Exercise passage:
The parents of an “affectionate” and “tactile” woman with Down’s Syndrome have been legally stopped from sterilizing their daughter over fears she might become pregnant.
All the parties in the case are unnamed as is the norm. The woman is referred to as K.
A presiding judge at the Court of Protection in London ruled that it would be disproportionate and unnecessary to perform an invasive procedure on the Down’s Syndrome woman, despite the parents’ concerns.
According to The Telegraph, the court heard that the woman, who is a student, did not have a boyfriend and had not expressed an interest in a relationship.
But her parents, who were described by the judge as “devoted and supportive,” remained worried that their “overfamiliar” daughter could be taken advantage of. Consequently, they moved to have the 21-year-old sterilized for her own protection.
In court, Mr. Justice Cobb, said that K was “by every account, a delightful, warm, engaging and affectionate young woman,” adding that the family’s inter-relationship was ” loving, close, devoted and supportive.”
“There is a large extended family both here and abroad; K has, from time to time, traveled abroad to visit her relatives. In every respect in which I have read about the care which K receives at home, there is nothing but praise for Mr and Mrs K, and their devotion to K.”
Even though the parents were “adamant” that their daughter needed to be sterilized, when the case was referred a second doctor disagreed and suggested various methods of contraception as an alternative.
After an initial court hearing, Dr. Samuel Rowlands, a reproductive health expert who was commissioned by the court, wrote in his report that there was “no clinical need” for sterilization and that it was not in K’s best interests as she did not show any immediate sign of forming a relationship.
Rowlands concluded that contraception was the best course should the need arise.
The judge also noted that — following a recent health problem — the parents had changed their minds about wanting sterilization “at this stage” but had not ruled it out for the future, News Hour 24 reports.
“Although Mr and Mrs K expressed concerns that K is occasionally ‘tactile’ and ‘over-familiar’, that she has begun to be more aware of the ‘opposite sex’, and is vulnerable to sexual exploitation, I note that K is well-supervised at home and at college; there is no evidence that she is seeking a sexual relationship.”
“I note that she is working with the Community Nurse Learning Disability to help her to reduce her vulnerability around others.”
In addition, the judge deemed the potential side-effects sterilization, including damage to the bladder to bowel, as important considerations, saying:
“It is my judgment that sterilization would be a disproportionate (and not the least restrictive) step to achieve contraception for K in the future, absent significant change in her circumstances.”
“Plainly risk management is better than invasive treatment, it is less restrictive. Moreover, I am persuaded by Dr. Rowlands that there are less restrictive methods of achieving the purpose of contraception than sterilization, and that in the event of a need for contraception, these ought to be attempted.”

How to complete this task: Copy the stretch of the court ruling article from "The parents of" through "referred to as K.", keeping every word and mark unchanged. Work only from the court ruling article above.

Exercise data:
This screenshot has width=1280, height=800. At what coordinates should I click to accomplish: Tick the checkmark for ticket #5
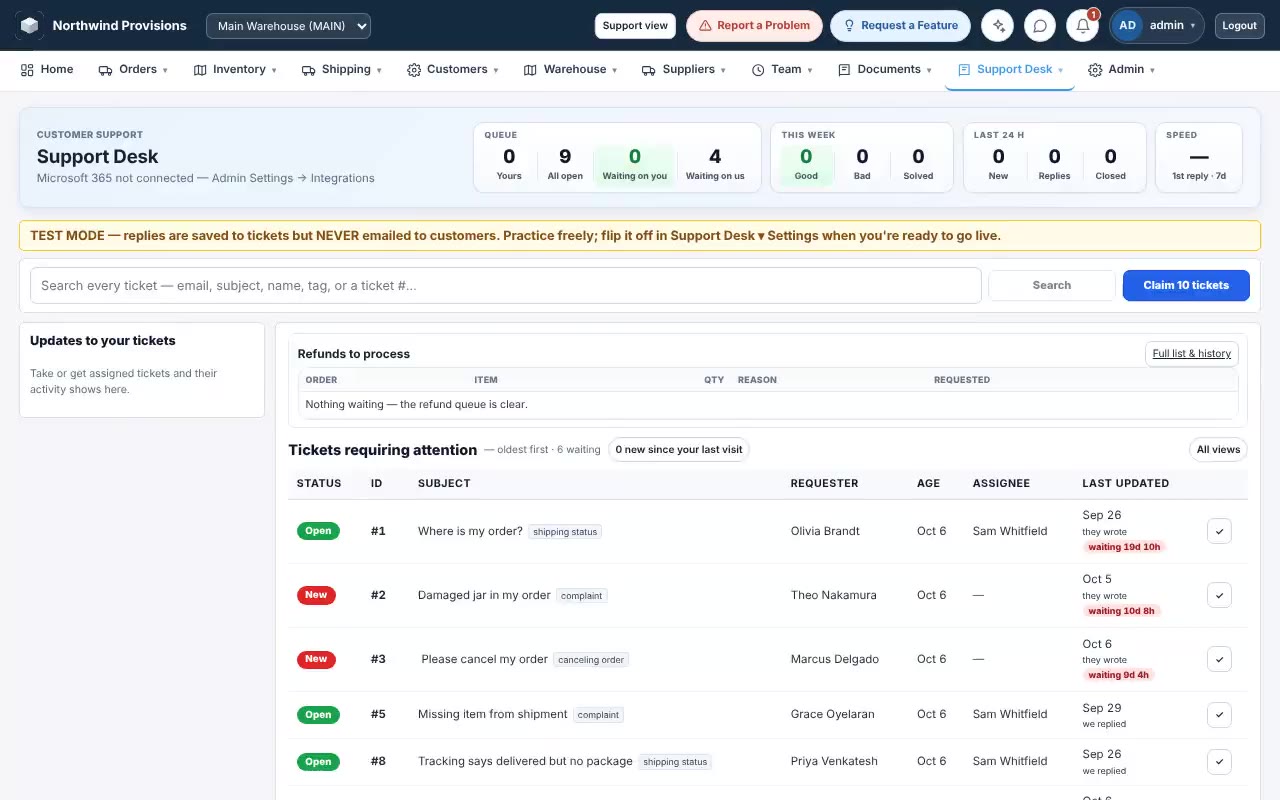[1219, 714]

Solution:
The parents of an “affectionate” and “tactile” woman with Down’s Syndrome have been legally stopped from sterilizing their daughter over fears she might become pregnant.
All the parties in the case are unnamed as is the norm. The woman is referred to as K.